**TASK DESCRIPTION**
Beginning with the line that contains "Image resolution: width=1377", print each line to the end of the data exactly. Omit the pictures.

****************************************

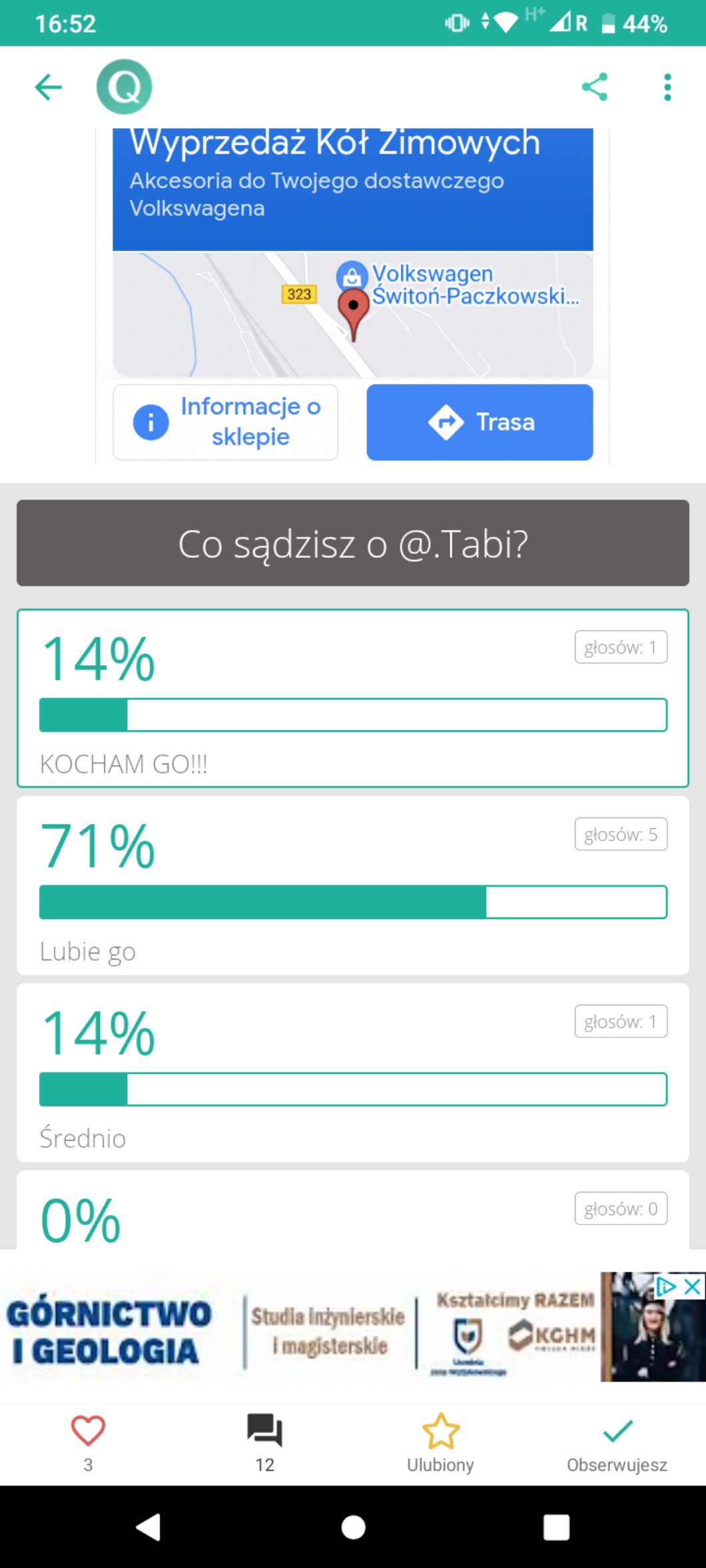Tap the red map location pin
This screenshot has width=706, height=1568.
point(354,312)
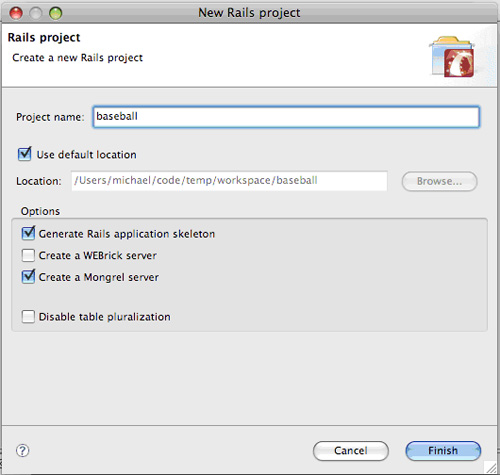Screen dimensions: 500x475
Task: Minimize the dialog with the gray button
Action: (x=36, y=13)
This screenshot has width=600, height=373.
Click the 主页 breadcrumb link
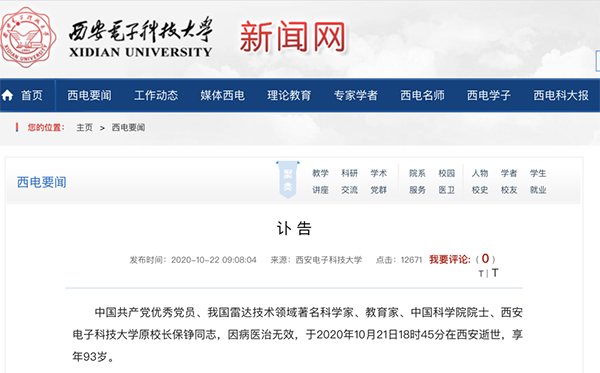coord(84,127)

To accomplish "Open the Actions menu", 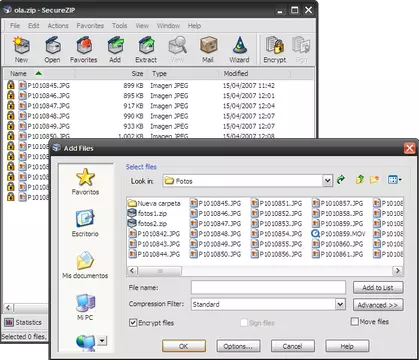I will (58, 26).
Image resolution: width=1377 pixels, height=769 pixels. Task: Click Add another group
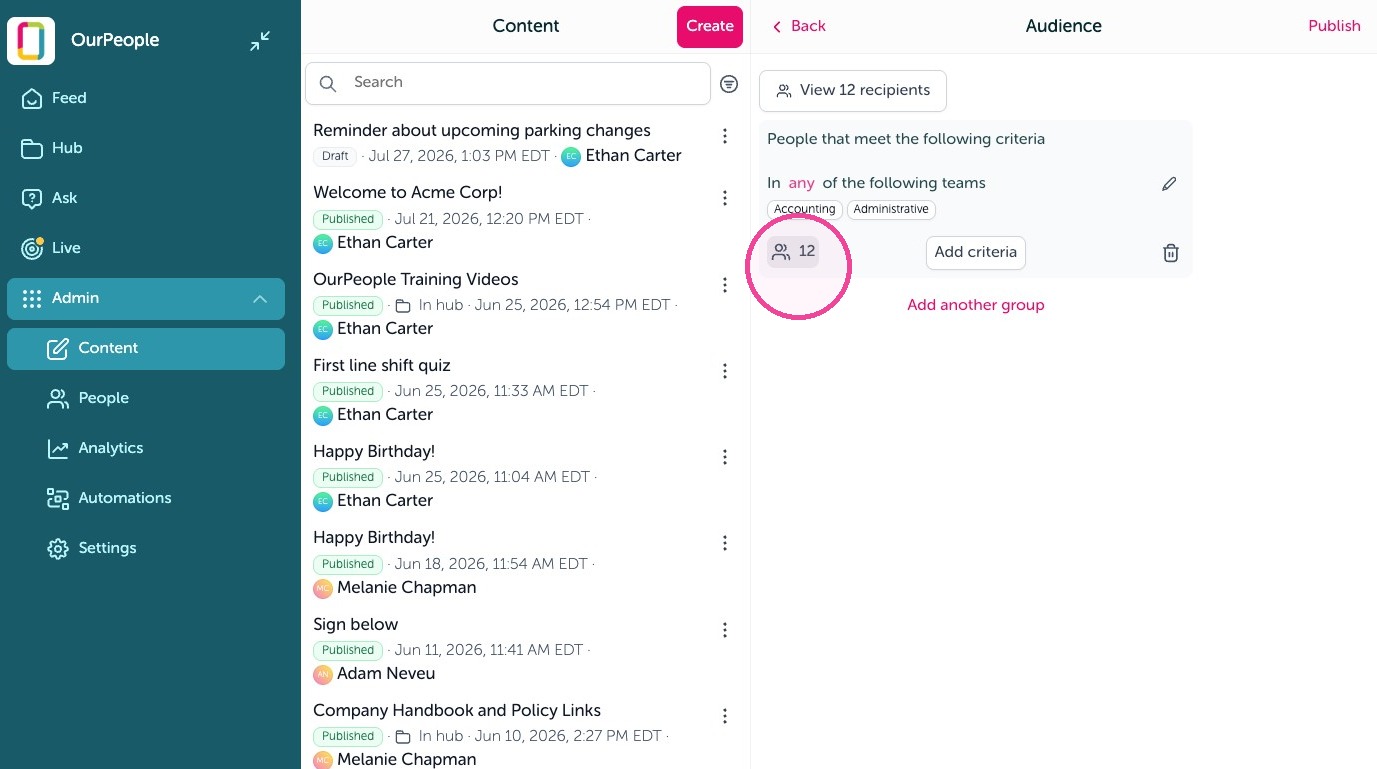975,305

****************************************

**EXPECTED ANSWER**
Image resolution: width=1377 pixels, height=769 pixels. Task: Click Add another group
975,305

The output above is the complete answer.